Plusieurs personnes ont déjà plaidé coupable aux États-Unis, dont Rodolphe Jaar, condamné à la prison à perpétuité après avoir reconnu avoir fourni des armes et des munitions au commando.

Une enquête haïtienne fragilisée et de nombreuses zones d’ombre

En parallèle, l’enquête conduite en Haïti peine à avancer. Depuis 2021, plusieurs juges d’instruction se sont succédé sur le dossier, certains ayant quitté leurs fonctions sous la pression ou en raison de menaces. Malgré des dizaines d’inculpations, parmi lesquelles des policiers, des membres de la sécurité présidentielle et des responsables politiques, les principales questions restent sans réponse.

Le nom de Joseph Félix Badio revient régulièrement dans les témoignages comme possible coordinateur du complot. Arrêté après plusieurs mois de fuite, il n’a toutefois jamais été interrogé par les autorités américaines.

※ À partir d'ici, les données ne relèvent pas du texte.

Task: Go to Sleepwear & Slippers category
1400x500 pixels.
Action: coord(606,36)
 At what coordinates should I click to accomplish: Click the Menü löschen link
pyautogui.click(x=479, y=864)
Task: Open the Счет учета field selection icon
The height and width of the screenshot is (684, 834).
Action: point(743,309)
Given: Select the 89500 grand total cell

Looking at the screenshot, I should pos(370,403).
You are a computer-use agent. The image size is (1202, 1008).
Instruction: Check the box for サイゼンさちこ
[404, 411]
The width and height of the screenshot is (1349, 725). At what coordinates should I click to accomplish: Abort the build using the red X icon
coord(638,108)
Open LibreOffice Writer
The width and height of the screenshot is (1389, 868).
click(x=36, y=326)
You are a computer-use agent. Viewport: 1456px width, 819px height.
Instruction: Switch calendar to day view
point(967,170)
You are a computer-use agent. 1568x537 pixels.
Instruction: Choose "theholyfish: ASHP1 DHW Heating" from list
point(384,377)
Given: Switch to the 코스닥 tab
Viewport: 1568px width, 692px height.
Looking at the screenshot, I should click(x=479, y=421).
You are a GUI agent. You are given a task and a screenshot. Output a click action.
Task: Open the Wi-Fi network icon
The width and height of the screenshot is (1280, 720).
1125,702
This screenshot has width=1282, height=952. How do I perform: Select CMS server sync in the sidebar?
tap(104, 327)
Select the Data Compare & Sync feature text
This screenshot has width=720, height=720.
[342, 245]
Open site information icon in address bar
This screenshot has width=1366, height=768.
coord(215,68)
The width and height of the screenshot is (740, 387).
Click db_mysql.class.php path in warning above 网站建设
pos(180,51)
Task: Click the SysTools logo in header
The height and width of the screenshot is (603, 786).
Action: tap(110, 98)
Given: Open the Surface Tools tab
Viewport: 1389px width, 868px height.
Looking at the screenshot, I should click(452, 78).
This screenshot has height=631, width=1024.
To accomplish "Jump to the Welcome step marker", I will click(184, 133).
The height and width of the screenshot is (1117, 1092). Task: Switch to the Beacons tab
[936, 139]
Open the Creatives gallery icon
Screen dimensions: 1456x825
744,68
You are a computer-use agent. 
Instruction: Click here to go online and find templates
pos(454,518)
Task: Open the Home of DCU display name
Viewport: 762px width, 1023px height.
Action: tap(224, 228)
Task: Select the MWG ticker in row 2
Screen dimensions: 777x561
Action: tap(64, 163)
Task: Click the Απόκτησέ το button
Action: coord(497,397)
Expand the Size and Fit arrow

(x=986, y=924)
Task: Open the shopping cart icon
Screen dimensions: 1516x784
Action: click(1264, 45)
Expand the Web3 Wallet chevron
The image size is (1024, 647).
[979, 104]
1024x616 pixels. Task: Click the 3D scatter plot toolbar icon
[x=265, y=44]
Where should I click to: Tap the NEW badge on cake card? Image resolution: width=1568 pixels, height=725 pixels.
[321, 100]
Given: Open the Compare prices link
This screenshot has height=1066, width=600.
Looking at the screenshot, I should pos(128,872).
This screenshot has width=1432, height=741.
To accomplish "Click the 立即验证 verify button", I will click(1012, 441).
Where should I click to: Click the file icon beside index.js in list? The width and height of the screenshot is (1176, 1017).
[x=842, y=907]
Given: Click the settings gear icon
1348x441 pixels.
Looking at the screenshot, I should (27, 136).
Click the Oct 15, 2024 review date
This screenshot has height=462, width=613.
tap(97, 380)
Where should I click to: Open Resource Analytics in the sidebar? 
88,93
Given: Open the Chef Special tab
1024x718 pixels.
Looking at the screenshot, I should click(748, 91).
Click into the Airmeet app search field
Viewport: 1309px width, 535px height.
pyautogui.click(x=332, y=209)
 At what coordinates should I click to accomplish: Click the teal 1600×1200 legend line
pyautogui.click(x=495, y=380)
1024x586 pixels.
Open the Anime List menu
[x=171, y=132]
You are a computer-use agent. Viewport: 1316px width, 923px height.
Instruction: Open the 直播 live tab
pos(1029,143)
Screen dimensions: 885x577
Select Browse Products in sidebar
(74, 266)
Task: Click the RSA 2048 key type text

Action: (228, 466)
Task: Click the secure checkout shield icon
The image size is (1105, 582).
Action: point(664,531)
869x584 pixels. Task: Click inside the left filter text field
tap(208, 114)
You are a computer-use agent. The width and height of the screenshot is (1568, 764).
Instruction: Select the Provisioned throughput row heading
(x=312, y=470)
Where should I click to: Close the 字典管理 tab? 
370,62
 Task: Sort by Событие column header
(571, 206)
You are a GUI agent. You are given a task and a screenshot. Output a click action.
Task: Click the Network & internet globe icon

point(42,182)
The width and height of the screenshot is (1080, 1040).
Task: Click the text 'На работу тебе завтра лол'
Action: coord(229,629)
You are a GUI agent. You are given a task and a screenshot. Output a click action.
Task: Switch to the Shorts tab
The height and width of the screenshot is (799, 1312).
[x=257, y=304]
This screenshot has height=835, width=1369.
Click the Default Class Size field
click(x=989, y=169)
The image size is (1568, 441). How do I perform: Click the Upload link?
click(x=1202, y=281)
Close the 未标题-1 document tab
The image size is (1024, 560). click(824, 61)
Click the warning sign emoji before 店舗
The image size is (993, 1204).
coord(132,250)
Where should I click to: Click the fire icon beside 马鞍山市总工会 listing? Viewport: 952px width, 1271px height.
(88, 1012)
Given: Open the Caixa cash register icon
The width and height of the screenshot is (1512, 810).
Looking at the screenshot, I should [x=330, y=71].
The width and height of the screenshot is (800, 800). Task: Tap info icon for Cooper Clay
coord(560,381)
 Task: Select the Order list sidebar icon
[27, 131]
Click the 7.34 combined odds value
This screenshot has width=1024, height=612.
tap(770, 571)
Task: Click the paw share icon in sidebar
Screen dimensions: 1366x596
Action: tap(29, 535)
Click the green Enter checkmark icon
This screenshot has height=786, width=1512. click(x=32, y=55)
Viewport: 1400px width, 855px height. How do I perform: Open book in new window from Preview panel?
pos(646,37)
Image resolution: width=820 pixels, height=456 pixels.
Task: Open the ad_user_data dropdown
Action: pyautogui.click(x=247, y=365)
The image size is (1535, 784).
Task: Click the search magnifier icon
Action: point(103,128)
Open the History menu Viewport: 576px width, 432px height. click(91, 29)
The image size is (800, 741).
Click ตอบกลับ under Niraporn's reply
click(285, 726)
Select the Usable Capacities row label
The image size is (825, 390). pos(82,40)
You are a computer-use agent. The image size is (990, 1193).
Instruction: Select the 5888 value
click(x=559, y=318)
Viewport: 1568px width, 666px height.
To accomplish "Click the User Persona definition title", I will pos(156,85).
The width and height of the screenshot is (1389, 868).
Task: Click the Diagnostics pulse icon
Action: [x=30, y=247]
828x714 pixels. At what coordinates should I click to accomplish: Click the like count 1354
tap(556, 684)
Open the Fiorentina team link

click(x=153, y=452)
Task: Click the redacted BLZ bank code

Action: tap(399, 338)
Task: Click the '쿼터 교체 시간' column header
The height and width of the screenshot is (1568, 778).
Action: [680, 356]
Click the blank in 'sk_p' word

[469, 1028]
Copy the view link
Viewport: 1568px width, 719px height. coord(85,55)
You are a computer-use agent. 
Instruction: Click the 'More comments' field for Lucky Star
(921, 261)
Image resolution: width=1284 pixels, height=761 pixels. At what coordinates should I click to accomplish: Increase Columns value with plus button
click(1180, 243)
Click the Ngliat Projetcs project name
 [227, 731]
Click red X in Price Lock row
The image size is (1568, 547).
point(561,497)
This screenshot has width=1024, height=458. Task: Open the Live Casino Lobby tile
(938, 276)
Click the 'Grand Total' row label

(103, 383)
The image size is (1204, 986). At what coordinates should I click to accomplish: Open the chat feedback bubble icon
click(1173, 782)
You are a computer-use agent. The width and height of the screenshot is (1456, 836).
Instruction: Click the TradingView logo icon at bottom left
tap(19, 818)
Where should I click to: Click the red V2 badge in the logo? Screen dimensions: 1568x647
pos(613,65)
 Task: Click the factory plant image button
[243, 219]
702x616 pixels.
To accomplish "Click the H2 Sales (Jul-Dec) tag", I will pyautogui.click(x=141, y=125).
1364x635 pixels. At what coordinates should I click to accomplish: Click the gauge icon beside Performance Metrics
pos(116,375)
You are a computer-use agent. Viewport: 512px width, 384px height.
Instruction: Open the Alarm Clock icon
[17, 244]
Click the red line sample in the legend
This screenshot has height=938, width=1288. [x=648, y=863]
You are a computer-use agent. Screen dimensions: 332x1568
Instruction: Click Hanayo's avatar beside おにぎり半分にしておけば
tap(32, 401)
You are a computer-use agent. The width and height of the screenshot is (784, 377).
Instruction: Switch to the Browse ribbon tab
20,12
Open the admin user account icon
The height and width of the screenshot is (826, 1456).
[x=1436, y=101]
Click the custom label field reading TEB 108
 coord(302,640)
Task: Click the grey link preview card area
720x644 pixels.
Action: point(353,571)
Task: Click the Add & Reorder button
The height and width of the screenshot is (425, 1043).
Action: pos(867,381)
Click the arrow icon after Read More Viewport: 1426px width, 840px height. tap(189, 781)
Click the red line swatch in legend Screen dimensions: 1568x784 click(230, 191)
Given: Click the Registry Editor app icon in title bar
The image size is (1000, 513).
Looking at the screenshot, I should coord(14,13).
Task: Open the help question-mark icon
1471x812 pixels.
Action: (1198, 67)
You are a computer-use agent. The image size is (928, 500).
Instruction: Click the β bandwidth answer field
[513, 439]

Au cours des huit semaines d’audience à Miami, les jurés ont entendu la veuve du président, d’anciens accusés devenus témoins ainsi que plusieurs experts. Pour le chercheur spécialiste d’Haïti Jake Johnston, le procès a surtout permis de préciser certains éléments de chronologie et les échanges entre les différents protagonistes, sans pour autant révéler le véritable cerveau de l’opération.

Les audiences ont également confirmé que le complot aurait évolué au fil du temps, passant d’un projet politique visant à remplacer le président à une opération meurtrière. Le financement de l’opération demeure lui aussi flou : les montants identifiés, estimés entre 300 000 et 350 000 dollars, semblent insuffisants pour une action d’une telle ampleur, laissant supposer l’existence d’autres soutiens financiers encore inconnus.

Le procès soulève enfin des interrogations sur la perception qu’avaient certains participants d’un éventuel soutien implicite des États-Unis, en raison de contacts avec des informateurs ou interlocuteurs américains. Aucune preuve n’atteste toutefois d’une implication directe de Washington.

Même en cas de condamnations, le procès de Miami ne devrait donc apporter qu’une vérité partielle sur l’assassinat de Jovenel Moïse, tant de nombreuses zones d’ombre persistent encore autour de cette affaire qui a profondément déstabilisé Haïti.